Brilliant conversations kill products

3 minutes read

Nothing kills good products faster than brilliant conversations with the wrong people.

You're at a tech conference, at your booth, offering free swag and a demo to anyone peaking longer than 10 seconds at your rollup banner. You start up chats about your product with passers-by. They share some pain points and suggest features. The "it would be great if it did this" type of thing.

After the conference, you rush back to your team with these brilliant "user insights" that you claim came from real conversations.

Here's the thing.

That wasn't user research. That was networking plus confirmation bias.

Why?

Conference attendees aren't your typical users. They're early adopters, industry insiders or people with enough time and budget to attend events. They're probably more tech-savvy, more forgiving of rough edges and definitely more engaged with your industry than your actual user base.
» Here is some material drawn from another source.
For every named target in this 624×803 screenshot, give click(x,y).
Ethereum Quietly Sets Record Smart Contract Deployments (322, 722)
The conversations happen in a specific context. People are networking, being polite or trying to impress. They're not using your product in their messy, real-world environment while juggling three other tasks and dealing with a kid screaming in the next room or their boss breathing down their neck.
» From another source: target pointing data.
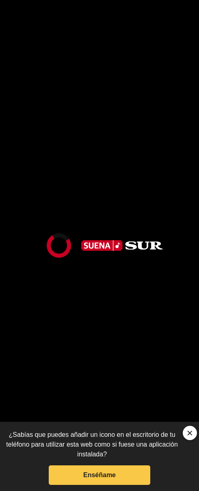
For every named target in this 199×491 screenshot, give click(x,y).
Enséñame (99, 474)
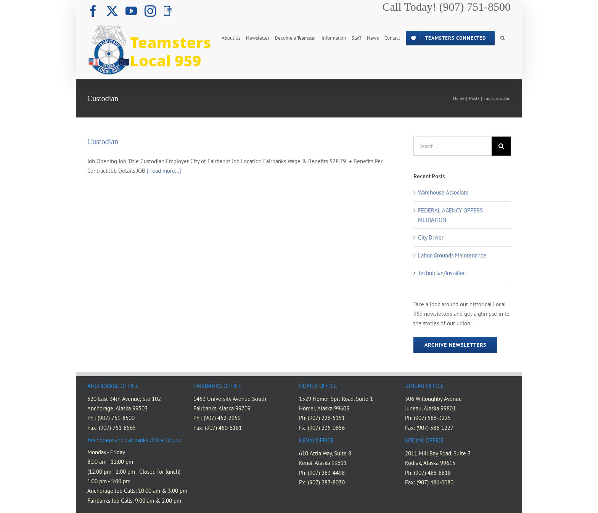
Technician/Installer (441, 273)
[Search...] (452, 146)
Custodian (102, 141)
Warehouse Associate (443, 192)
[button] (502, 37)
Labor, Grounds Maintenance (452, 255)
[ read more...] (164, 170)
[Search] (501, 146)
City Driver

People you talk with at conferences rarely expose their messy lives. They'll rarely disclose their wrists hurt and need a special keyboard at the end of their work day. They won't mention they can't tell red and green apart. Or that they use screen readers. Or that loud autoplay videos trigger their anxiety. Conference small talk doesn't cover the fact that someone's arthritis makes tiny touch targets impossible. Or that they rely on captions because they're in a noisy open office.

These aren't details people casually drop into networking conversations. But they're exactly the details that determine whether your product actually works for the millions of users.

The problem is conference conversations feel so insanely authentic that you skip any proper user research afterwards. I mean, why should you run usability tests when you already "know" what users want?

It doesn't feel like a shortcut, but it is. And it leads to products built for conference-goers instead of real users. Features that sound brilliant in a booth fall flat in real world scenarios.

It'd be better to use these conference conversations as inspiration, not instruction. They're great for generating hypotheses. But you still need to test those assumptions with actual users in their actual environment.

Real research means finding people who represent your users, not just the ones who happen to cross your path.